### [Exercise]
Could you transcribe every entry exactly, leaving nothing out?

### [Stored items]
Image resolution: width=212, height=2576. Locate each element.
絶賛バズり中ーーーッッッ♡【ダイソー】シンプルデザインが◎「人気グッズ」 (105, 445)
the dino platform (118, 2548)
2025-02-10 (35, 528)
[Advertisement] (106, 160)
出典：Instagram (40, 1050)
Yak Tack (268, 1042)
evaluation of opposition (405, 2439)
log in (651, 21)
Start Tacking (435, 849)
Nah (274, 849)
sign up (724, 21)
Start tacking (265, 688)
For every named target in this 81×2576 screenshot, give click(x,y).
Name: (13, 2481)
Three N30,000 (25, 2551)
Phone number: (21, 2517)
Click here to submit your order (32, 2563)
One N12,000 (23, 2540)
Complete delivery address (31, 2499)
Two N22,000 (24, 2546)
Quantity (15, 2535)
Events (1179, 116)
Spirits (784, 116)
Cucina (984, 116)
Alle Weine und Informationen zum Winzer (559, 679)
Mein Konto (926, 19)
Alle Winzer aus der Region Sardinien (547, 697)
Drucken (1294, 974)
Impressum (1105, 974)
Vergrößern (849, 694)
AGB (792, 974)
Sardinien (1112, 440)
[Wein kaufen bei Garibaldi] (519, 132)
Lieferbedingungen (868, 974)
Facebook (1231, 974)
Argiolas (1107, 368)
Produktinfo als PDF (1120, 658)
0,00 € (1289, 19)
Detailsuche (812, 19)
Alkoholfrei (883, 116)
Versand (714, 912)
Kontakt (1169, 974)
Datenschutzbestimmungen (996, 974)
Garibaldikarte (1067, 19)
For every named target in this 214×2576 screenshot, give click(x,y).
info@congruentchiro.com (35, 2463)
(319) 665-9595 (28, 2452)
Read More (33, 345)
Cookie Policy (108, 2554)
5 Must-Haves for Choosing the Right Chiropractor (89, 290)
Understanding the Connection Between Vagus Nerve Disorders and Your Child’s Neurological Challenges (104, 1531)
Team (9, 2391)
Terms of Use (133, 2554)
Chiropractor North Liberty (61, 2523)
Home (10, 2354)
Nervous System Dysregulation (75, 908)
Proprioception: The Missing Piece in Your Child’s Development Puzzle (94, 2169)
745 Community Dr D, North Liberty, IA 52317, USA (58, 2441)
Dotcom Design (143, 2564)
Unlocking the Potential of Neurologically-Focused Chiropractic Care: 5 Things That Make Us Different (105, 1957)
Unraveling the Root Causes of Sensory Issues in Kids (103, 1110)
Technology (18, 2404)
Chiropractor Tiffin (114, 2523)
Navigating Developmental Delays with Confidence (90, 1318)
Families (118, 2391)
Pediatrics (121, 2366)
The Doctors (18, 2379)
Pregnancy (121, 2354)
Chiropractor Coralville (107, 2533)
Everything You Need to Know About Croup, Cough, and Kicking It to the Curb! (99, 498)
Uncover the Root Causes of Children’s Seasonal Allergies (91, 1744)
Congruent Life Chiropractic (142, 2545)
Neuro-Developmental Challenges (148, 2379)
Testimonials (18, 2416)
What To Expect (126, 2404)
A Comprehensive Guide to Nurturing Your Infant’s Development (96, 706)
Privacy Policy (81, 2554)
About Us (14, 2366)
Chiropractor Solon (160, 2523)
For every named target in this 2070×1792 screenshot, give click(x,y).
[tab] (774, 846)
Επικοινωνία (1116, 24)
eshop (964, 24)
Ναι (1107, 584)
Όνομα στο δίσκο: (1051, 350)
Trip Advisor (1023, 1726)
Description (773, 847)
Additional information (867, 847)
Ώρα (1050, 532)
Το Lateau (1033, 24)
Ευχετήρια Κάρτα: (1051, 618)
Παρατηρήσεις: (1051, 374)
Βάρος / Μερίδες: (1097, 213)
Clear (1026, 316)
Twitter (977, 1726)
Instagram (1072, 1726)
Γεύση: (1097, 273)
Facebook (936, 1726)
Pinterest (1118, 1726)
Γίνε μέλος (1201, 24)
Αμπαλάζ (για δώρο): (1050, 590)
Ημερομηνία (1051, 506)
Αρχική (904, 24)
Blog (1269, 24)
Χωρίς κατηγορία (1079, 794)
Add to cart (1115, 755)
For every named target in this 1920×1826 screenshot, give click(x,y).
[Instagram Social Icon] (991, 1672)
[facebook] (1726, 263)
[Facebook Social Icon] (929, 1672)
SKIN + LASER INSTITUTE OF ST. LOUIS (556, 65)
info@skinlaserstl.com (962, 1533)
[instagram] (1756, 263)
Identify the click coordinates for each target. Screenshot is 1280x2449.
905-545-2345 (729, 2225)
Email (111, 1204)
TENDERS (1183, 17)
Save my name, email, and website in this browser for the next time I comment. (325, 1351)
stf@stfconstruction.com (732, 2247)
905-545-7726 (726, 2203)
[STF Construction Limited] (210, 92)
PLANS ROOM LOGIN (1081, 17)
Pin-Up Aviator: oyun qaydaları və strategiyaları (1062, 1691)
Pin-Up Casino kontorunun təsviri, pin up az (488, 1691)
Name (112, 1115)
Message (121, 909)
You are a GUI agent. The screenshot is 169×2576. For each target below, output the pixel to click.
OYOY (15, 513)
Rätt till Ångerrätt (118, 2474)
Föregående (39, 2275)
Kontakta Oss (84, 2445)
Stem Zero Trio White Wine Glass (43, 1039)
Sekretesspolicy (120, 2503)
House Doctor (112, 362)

### [Answer below]
Image resolution: width=212, height=2576. Locate each element.
絶賛バズり中ーーーッッッ♡【ダイソー】シンプルデザインが◎「人気グッズ」 (105, 445)
the dino platform (118, 2548)
2025-02-10 (35, 528)
[Advertisement] (106, 160)
出典：Instagram (40, 1050)
Yak Tack (268, 1042)
evaluation of opposition (405, 2439)
log in (651, 21)
Start Tacking (435, 849)
Nah (274, 849)
sign up (724, 21)
Start tacking (265, 688)
For every named target in this 81×2576 screenshot, give click(x,y).
Name: (13, 2481)
Three N30,000 (25, 2551)
Phone number: (21, 2517)
Click here to submit your order (32, 2563)
One N12,000 (23, 2540)
Complete delivery address (31, 2499)
Two N22,000 (24, 2546)
Quantity (15, 2535)
Events (1179, 116)
Spirits (784, 116)
Cucina (984, 116)
Alle Weine und Informationen zum Winzer (559, 679)
Mein Konto (926, 19)
Alle Winzer aus der Region Sardinien (547, 697)
Drucken (1294, 974)
Impressum (1105, 974)
Vergrößern (849, 694)
AGB (792, 974)
Sardinien (1112, 440)
[Wein kaufen bei Garibaldi] (519, 132)
Lieferbedingungen (868, 974)
Facebook (1231, 974)
Argiolas (1107, 368)
Produktinfo als PDF (1120, 658)
0,00 € (1289, 19)
Detailsuche (812, 19)
Alkoholfrei (883, 116)
Versand (714, 912)
Kontakt (1169, 974)
Datenschutzbestimmungen (996, 974)
Garibaldikarte (1067, 19)
For every named target in this 214×2576 screenshot, give click(x,y).
info@congruentchiro.com (35, 2463)
(319) 665-9595 (28, 2452)
Read More (33, 345)
Cookie Policy (108, 2554)
5 Must-Haves for Choosing the Right Chiropractor (89, 290)
Understanding the Connection Between Vagus Nerve Disorders and Your Child’s Neurological Challenges (104, 1531)
Team (9, 2391)
Terms of Use (133, 2554)
Chiropractor North Liberty (61, 2523)
Home (10, 2354)
Nervous System Dysregulation (75, 908)
Proprioception: The Missing Piece in Your Child’s Development Puzzle (94, 2169)
745 Community Dr D, North Liberty, IA 52317, USA (58, 2441)
Dotcom Design (143, 2564)
Unlocking the Potential of Neurologically-Focused Chiropractic Care: 5 Things That Make Us Different (105, 1957)
Unraveling the Root Causes of Sensory Issues in Kids (103, 1110)
Technology (18, 2404)
Chiropractor Tiffin (114, 2523)
Navigating Developmental Delays with Confidence (90, 1318)
Families (118, 2391)
Pediatrics (121, 2366)
The Doctors (18, 2379)
Pregnancy (121, 2354)
Chiropractor Coralville (107, 2533)
Everything You Need to Know About Croup, Cough, and Kicking It to the Curb! (99, 498)
Uncover the Root Causes of Children’s Seasonal Allergies (91, 1744)
Congruent Life Chiropractic (142, 2545)
Neuro-Developmental Challenges (148, 2379)
Testimonials (18, 2416)
What To Expect (126, 2404)
A Comprehensive Guide to Nurturing Your Infant’s Development (96, 706)
Privacy Policy (81, 2554)
About Us (14, 2366)
Chiropractor Solon (160, 2523)
For every named target in this 2070×1792 screenshot, give click(x,y).
[tab] (774, 846)
Επικοινωνία (1116, 24)
eshop (964, 24)
Ναι (1107, 584)
Όνομα στο δίσκο: (1051, 350)
Trip Advisor (1023, 1726)
Description (773, 847)
Additional information (867, 847)
Ώρα (1050, 532)
Το Lateau (1033, 24)
Ευχετήρια Κάρτα: (1051, 618)
Παρατηρήσεις: (1051, 374)
Βάρος / Μερίδες: (1097, 213)
Clear (1026, 316)
Twitter (977, 1726)
Instagram (1072, 1726)
Γεύση: (1097, 273)
Facebook (936, 1726)
Pinterest (1118, 1726)
Γίνε μέλος (1201, 24)
Αμπαλάζ (για δώρο): (1050, 590)
Ημερομηνία (1051, 506)
Αρχική (904, 24)
Blog (1269, 24)
Χωρίς κατηγορία (1079, 794)
Add to cart (1115, 755)
For every named target in this 1920×1826 screenshot, give click(x,y).
[Instagram Social Icon] (991, 1672)
[facebook] (1726, 263)
[Facebook Social Icon] (929, 1672)
SKIN + LASER INSTITUTE OF ST. LOUIS (556, 65)
info@skinlaserstl.com (962, 1533)
[instagram] (1756, 263)
Identify the click coordinates for each target. Screenshot is 1280x2449.
905-545-2345 (729, 2225)
Email (111, 1204)
TENDERS (1183, 17)
Save my name, email, and website in this browser for the next time I comment. (325, 1351)
stf@stfconstruction.com (732, 2247)
905-545-7726 (726, 2203)
[STF Construction Limited] (210, 92)
PLANS ROOM LOGIN (1081, 17)
Pin-Up Aviator: oyun qaydaları və strategiyaları (1062, 1691)
Pin-Up Casino kontorunun təsviri, pin up az (488, 1691)
Name (112, 1115)
Message (121, 909)
You are a GUI agent. The screenshot is 169×2576. For each target below, output the pixel to click.
OYOY (15, 513)
Rätt till Ångerrätt (118, 2474)
Föregående (39, 2275)
Kontakta Oss (84, 2445)
Stem Zero Trio White Wine Glass (43, 1039)
Sekretesspolicy (120, 2503)
House Doctor (112, 362)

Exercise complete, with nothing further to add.